Task goal ::
Print the data below exactly, but only the lines from the one containing "725x453 pixels. At" down to the one containing "Given: Tap the battery indicator icon", inclusive.

Exercise data ::

* * *

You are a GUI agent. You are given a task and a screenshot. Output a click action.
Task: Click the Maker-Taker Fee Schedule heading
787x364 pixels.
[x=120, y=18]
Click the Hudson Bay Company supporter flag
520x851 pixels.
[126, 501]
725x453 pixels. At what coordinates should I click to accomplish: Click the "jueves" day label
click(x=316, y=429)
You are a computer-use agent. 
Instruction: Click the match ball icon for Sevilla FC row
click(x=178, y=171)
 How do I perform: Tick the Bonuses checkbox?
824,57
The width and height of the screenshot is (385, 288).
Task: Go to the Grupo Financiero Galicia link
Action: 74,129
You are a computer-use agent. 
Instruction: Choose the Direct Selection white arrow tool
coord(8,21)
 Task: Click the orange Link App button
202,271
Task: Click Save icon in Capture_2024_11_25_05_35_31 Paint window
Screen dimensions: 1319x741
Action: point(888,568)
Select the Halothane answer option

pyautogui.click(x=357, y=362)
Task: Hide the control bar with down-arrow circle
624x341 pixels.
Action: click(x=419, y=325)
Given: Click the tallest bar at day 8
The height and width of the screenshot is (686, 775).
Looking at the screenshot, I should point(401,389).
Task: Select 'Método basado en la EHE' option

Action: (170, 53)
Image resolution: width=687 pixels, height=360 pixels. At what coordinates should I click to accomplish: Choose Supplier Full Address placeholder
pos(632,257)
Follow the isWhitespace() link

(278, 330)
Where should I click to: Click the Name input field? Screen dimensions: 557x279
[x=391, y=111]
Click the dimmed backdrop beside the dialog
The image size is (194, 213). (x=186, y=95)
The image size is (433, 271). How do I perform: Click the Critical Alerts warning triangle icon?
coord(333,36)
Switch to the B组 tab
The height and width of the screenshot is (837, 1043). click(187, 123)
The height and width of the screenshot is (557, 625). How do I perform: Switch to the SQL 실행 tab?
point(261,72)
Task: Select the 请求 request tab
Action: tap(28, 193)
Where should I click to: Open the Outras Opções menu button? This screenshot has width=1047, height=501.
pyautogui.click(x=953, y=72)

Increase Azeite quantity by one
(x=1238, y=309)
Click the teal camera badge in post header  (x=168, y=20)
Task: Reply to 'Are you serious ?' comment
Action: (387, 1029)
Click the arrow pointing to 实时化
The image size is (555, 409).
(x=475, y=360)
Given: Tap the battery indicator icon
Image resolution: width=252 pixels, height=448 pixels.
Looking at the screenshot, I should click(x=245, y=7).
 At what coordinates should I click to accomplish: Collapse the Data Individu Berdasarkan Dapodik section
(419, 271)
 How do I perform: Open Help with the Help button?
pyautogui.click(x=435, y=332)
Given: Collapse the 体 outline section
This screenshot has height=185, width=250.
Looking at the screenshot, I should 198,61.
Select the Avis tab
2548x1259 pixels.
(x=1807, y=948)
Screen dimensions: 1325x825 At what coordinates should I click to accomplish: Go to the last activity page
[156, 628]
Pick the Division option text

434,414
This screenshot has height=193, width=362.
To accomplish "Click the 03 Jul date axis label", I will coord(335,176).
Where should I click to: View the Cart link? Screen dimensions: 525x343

* * *

Problem solution ::
725x453 pixels. At what coordinates should I click to accomplish: Click the "jueves" day label
click(x=316, y=429)
You are a computer-use agent. 
Instruction: Click the match ball icon for Sevilla FC row
click(x=178, y=171)
 How do I perform: Tick the Bonuses checkbox?
824,57
The width and height of the screenshot is (385, 288).
Task: Go to the Grupo Financiero Galicia link
Action: 74,129
You are a computer-use agent. 
Instruction: Choose the Direct Selection white arrow tool
coord(8,21)
 Task: Click the orange Link App button
202,271
Task: Click Save icon in Capture_2024_11_25_05_35_31 Paint window
Screen dimensions: 1319x741
Action: point(888,568)
Select the Halothane answer option

pyautogui.click(x=357, y=362)
Task: Hide the control bar with down-arrow circle
624x341 pixels.
Action: click(x=419, y=325)
Given: Click the tallest bar at day 8
The height and width of the screenshot is (686, 775).
Looking at the screenshot, I should point(401,389).
Task: Select 'Método basado en la EHE' option

Action: (170, 53)
Image resolution: width=687 pixels, height=360 pixels. At what coordinates should I click to accomplish: Choose Supplier Full Address placeholder
pos(632,257)
Follow the isWhitespace() link

(278, 330)
Where should I click to: Click the Name input field? Screen dimensions: 557x279
[x=391, y=111]
Click the dimmed backdrop beside the dialog
The image size is (194, 213). (x=186, y=95)
The image size is (433, 271). How do I perform: Click the Critical Alerts warning triangle icon?
coord(333,36)
Switch to the B组 tab
The height and width of the screenshot is (837, 1043). click(187, 123)
The height and width of the screenshot is (557, 625). How do I perform: Switch to the SQL 실행 tab?
point(261,72)
Task: Select the 请求 request tab
Action: tap(28, 193)
Where should I click to: Open the Outras Opções menu button? This screenshot has width=1047, height=501.
pyautogui.click(x=953, y=72)

Increase Azeite quantity by one
(x=1238, y=309)
Click the teal camera badge in post header  (x=168, y=20)
Task: Reply to 'Are you serious ?' comment
Action: (387, 1029)
Click the arrow pointing to 实时化
The image size is (555, 409).
(x=475, y=360)
Given: Tap the battery indicator icon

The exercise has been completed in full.